- WORK TO COMPLETE
Could you print every record below exactly as it appears?

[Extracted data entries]
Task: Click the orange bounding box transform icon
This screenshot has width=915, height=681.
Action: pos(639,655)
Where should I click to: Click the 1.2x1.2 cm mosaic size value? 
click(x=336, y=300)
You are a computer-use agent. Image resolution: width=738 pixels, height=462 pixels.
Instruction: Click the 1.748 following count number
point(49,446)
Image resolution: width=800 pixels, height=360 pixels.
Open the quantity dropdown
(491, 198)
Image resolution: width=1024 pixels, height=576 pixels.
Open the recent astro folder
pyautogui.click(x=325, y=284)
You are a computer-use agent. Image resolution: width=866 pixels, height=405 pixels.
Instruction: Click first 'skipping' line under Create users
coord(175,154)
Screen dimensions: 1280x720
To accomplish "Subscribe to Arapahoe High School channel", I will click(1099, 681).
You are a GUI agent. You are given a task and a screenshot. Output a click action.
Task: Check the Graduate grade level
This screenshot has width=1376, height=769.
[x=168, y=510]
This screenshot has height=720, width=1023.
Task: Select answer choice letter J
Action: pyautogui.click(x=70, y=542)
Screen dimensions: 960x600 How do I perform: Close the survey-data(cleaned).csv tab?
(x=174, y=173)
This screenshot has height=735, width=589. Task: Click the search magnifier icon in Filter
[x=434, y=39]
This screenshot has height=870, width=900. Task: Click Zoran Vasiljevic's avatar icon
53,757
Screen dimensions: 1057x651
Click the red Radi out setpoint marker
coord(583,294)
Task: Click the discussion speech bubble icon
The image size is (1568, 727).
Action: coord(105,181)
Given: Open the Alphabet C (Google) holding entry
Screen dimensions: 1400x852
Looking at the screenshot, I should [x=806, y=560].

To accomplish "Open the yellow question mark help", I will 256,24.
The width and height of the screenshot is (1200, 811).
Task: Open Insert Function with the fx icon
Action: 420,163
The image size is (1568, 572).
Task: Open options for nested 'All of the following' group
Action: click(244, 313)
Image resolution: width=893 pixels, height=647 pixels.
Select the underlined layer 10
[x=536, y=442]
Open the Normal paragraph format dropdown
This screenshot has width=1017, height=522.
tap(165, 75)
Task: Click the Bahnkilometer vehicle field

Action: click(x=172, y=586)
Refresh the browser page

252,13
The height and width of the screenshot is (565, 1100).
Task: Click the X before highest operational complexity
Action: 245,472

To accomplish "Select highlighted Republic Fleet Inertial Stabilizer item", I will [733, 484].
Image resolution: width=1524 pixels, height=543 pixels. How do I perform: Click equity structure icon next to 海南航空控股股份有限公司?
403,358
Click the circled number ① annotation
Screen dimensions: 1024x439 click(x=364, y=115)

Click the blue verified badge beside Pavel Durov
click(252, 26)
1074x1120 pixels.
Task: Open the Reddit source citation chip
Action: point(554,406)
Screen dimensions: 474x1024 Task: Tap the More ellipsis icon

- EXERCISE RESULT
Task: Click the orange bounding box transform icon
This screenshot has width=915, height=681.
Action: pos(639,655)
Where should I click to: Click the 1.2x1.2 cm mosaic size value? 
click(x=336, y=300)
You are a computer-use agent. Image resolution: width=738 pixels, height=462 pixels.
Instruction: Click the 1.748 following count number
point(49,446)
Image resolution: width=800 pixels, height=360 pixels.
Open the quantity dropdown
(491, 198)
Image resolution: width=1024 pixels, height=576 pixels.
Open the recent astro folder
pyautogui.click(x=325, y=284)
You are a computer-use agent. Image resolution: width=866 pixels, height=405 pixels.
Instruction: Click first 'skipping' line under Create users
coord(175,154)
Screen dimensions: 1280x720
To accomplish "Subscribe to Arapahoe High School channel", I will click(1099, 681).
You are a GUI agent. You are given a task and a screenshot. Output a click action.
Task: Check the Graduate grade level
This screenshot has width=1376, height=769.
[x=168, y=510]
This screenshot has height=720, width=1023.
Task: Select answer choice letter J
Action: pyautogui.click(x=70, y=542)
Screen dimensions: 960x600 How do I perform: Close the survey-data(cleaned).csv tab?
(x=174, y=173)
This screenshot has height=735, width=589. Task: Click the search magnifier icon in Filter
[x=434, y=39]
This screenshot has height=870, width=900. Task: Click Zoran Vasiljevic's avatar icon
53,757
Screen dimensions: 1057x651
Click the red Radi out setpoint marker
coord(583,294)
Task: Click the discussion speech bubble icon
The image size is (1568, 727).
Action: coord(105,181)
Given: Open the Alphabet C (Google) holding entry
Screen dimensions: 1400x852
Looking at the screenshot, I should [x=806, y=560].

To accomplish "Open the yellow question mark help", I will 256,24.
The width and height of the screenshot is (1200, 811).
Task: Open Insert Function with the fx icon
Action: 420,163
The image size is (1568, 572).
Task: Open options for nested 'All of the following' group
Action: click(244, 313)
Image resolution: width=893 pixels, height=647 pixels.
Select the underlined layer 10
[x=536, y=442]
Open the Normal paragraph format dropdown
This screenshot has width=1017, height=522.
tap(165, 75)
Task: Click the Bahnkilometer vehicle field

Action: click(x=172, y=586)
Refresh the browser page

252,13
The height and width of the screenshot is (565, 1100).
Task: Click the X before highest operational complexity
Action: 245,472

To accomplish "Select highlighted Republic Fleet Inertial Stabilizer item", I will [733, 484].
Image resolution: width=1524 pixels, height=543 pixels. How do I perform: Click equity structure icon next to 海南航空控股股份有限公司?
403,358
Click the circled number ① annotation
Screen dimensions: 1024x439 click(x=364, y=115)

Click the blue verified badge beside Pavel Durov
click(252, 26)
1074x1120 pixels.
Task: Open the Reddit source citation chip
Action: point(554,406)
Screen dimensions: 474x1024 Task: Tap the More ellipsis icon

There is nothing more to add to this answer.